My Approach

Confucius said, ‘They must often change, who would be constant in happiness or wisdom.

In my more than fifteen years of practicing Acupuncture and Traditional Chinese Medicine, I’ve noticed that each year brings a change in our ways of thinking or seeing issues, symptoms, or complaints. That calls for a new approach that is not necessarily ‘protocol’. Chinese Medicine discovers symptoms by analyzing patterns. The trick is not to get fixated on naming a specific ailment but instead to find reasons why it became a problem in the first place.  This approach will feel very different to you than a visit to your Western-trained physician. See the diagram below. For example, you will note that I often don’t ask what your symptoms are (at least not right away) because Chinese medicine relies on a set of tools such as your pulses —not your pulse rate—, palpation of some acupoints and checking of your tongue, only then we begin to frame our diagnosis.

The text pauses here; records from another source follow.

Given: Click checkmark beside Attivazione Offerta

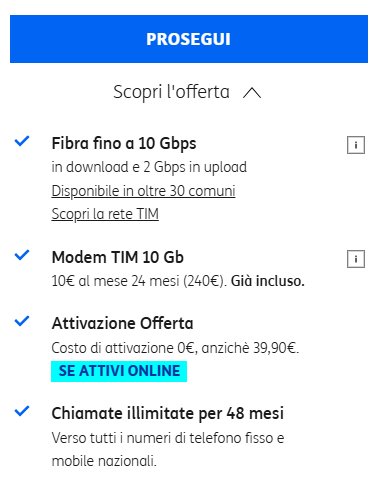Looking at the screenshot, I should point(22,321).
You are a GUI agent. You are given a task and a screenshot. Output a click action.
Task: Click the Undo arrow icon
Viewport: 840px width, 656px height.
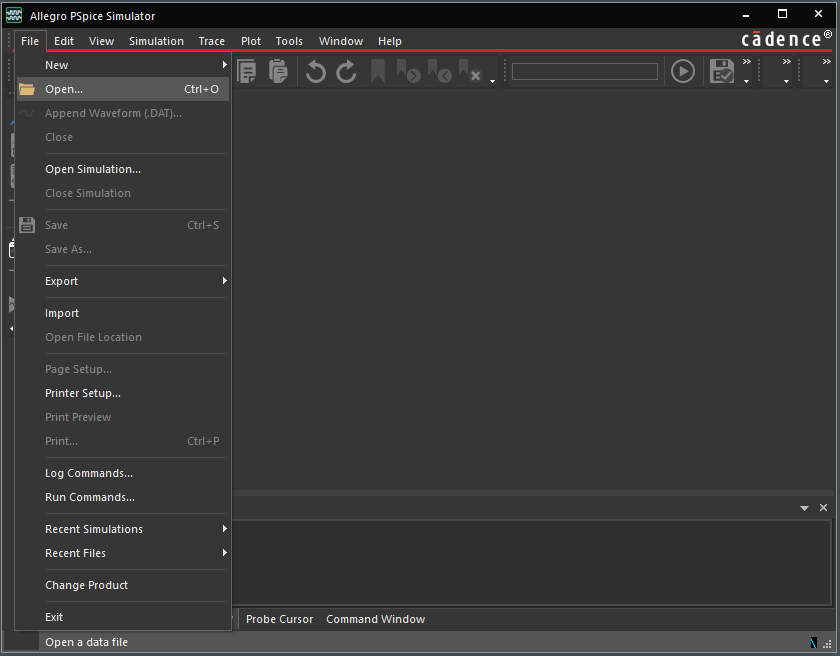pyautogui.click(x=315, y=71)
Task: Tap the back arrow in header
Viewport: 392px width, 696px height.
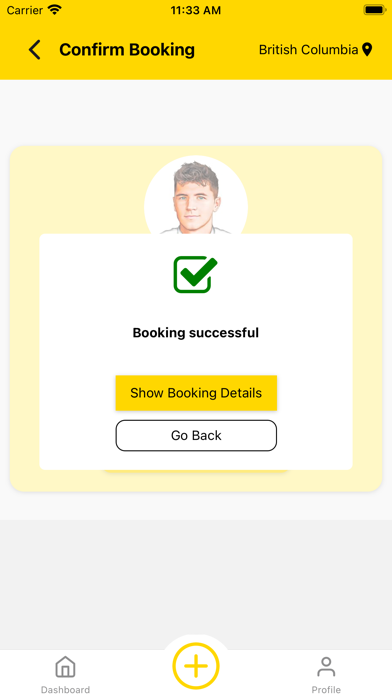Action: pos(34,50)
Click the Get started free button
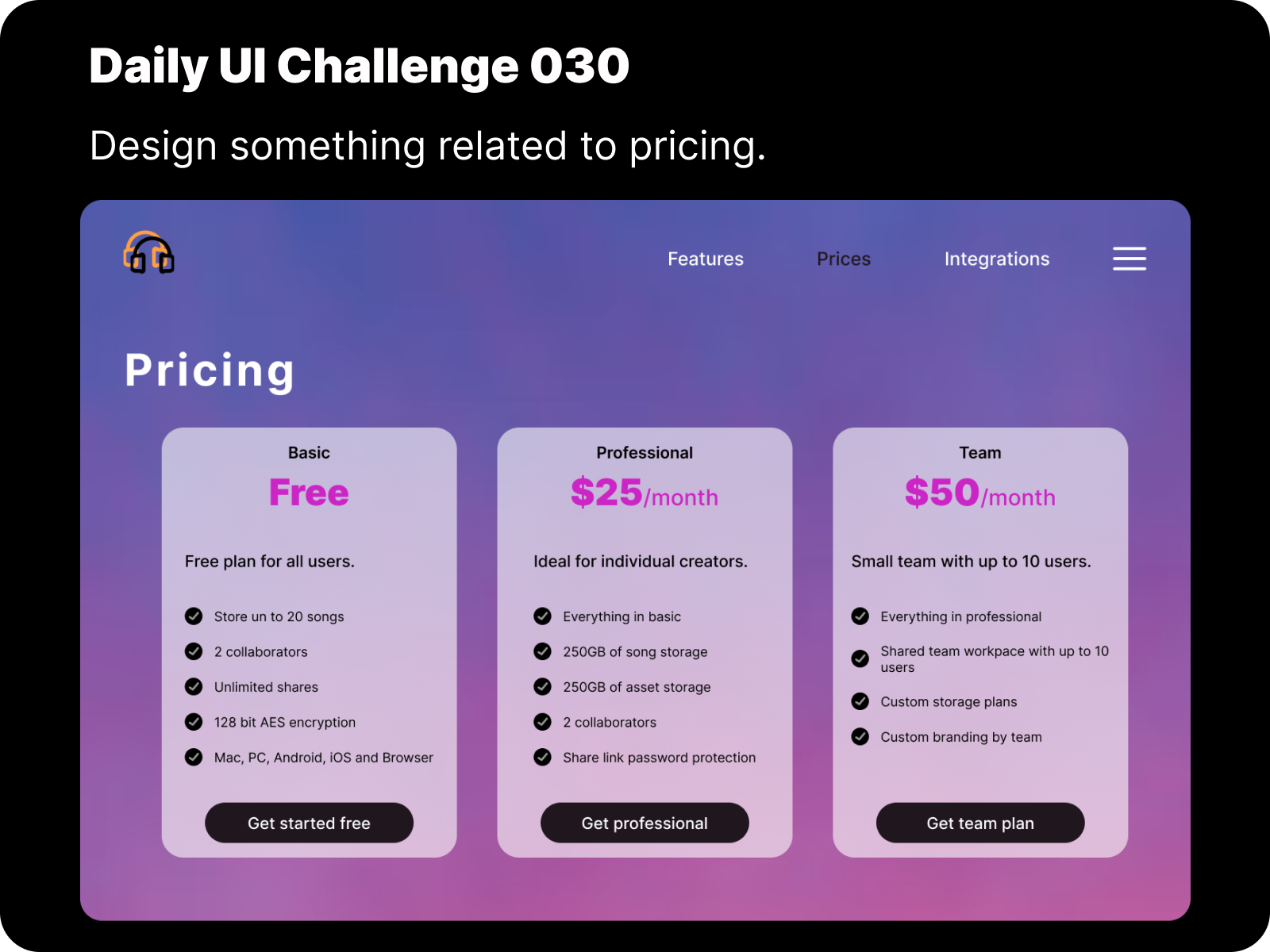The height and width of the screenshot is (952, 1270). click(x=309, y=823)
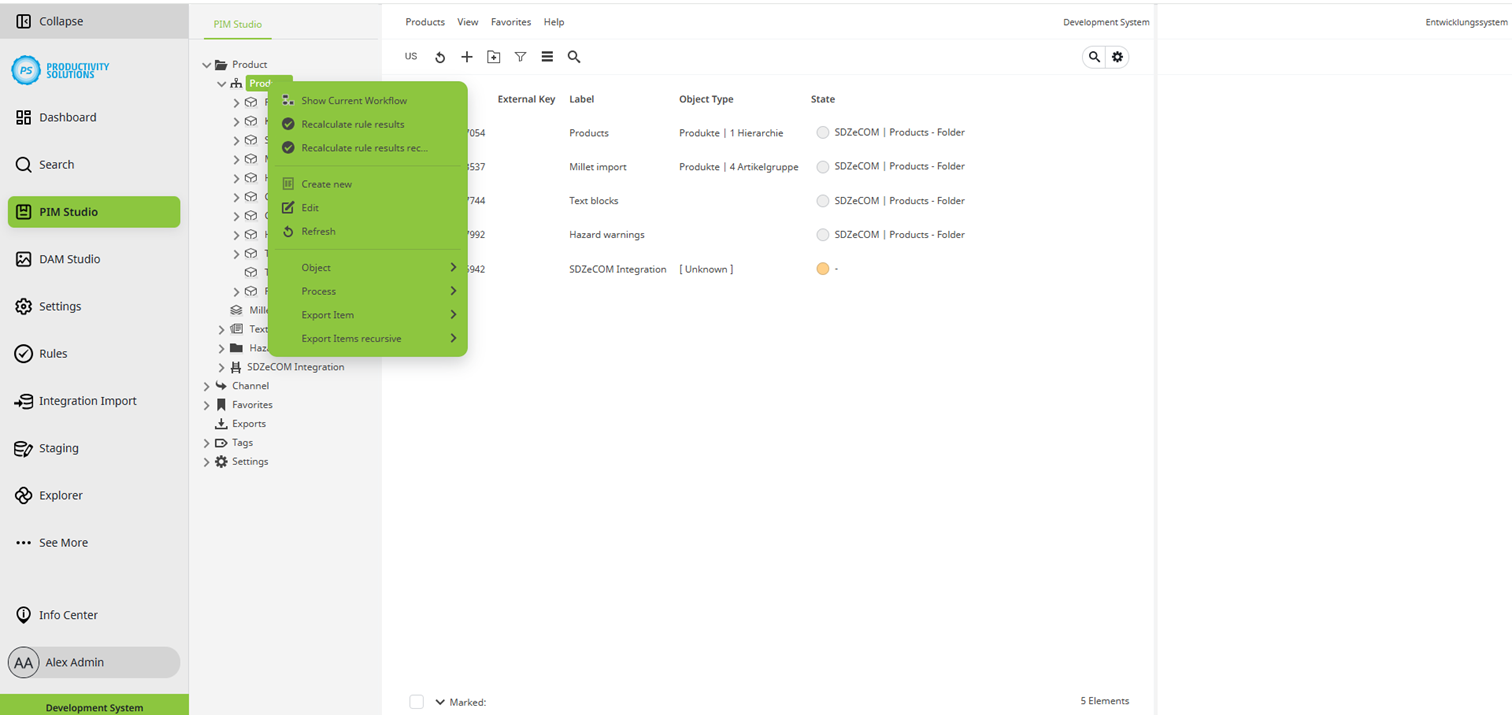Screen dimensions: 1512x715
Task: Open DAM Studio from the sidebar
Action: click(69, 259)
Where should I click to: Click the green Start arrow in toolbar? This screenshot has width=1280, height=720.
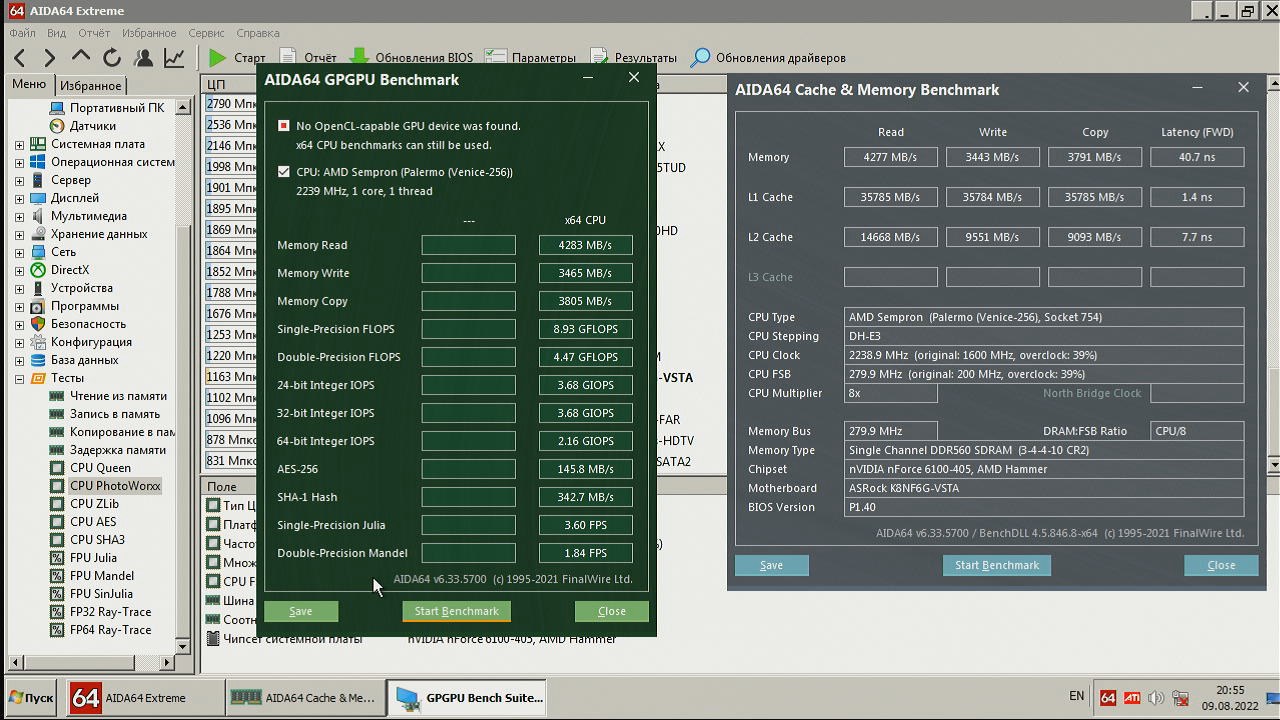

A classic example is a case of Low Back pain that Western medicine often diagnoses as Lumbago due to either a disk issue (herniation, degeneration, or a bulge) or a muscular instability resulting in a shift of gate and impingement of a nerve ending (Sciatica). Eastern medicine sees it as possibly a pattern of weakness in the Kidney Circuit (not the actual organ) resulting in the patient feeling hot or cold, having hormonal irregularities, digestive and sexual dysfunctions, and often knee and neck issues in addition to Low Back pain. Most Kidney Patterns come from overwork, under-nourishing, overconsumption of stimulants, or carrying an emotional burden such as fear or grief without processing it.

 

 

My technical modalities include:

  • Traditional Chinese acupuncture with an emphasis on the Five Elements
    • Each of the Elements has a series of correspondences involving the season, taste/craving, emotion, sense organ, body tissue, and organ systems (Zang or Fu).
  • Distal needling (away from the site of discomfort) especially when a painful syndrome is being treated
  • Classical channel physiology (mapping the body’s twelve meridians onto the site of an ailment)
  • Japanese systems (i.e Adrenal Release – primarily for the treatment of trauma or shock)
  • Tan Balancing Method
  • Korean systems:
    • Su Ji or Sujok Therapy translated as hand and foot acupuncture
    • Kyo-Jung, also known as “Korean Physical Manipulation”
  • Trigger point release (if all above did not bring a desired outcome)
  • Eastern Nutrition
  • Lifestyle modification

My philosophy of practice is based on the inside–out approach to promote or jumpstart the body’s natural defense systems for the improvement and maintenance of good health. A vital part of my work is an impartment of all aspects of a patient’s lifestyle such as diet, vocational, emotional, and physical.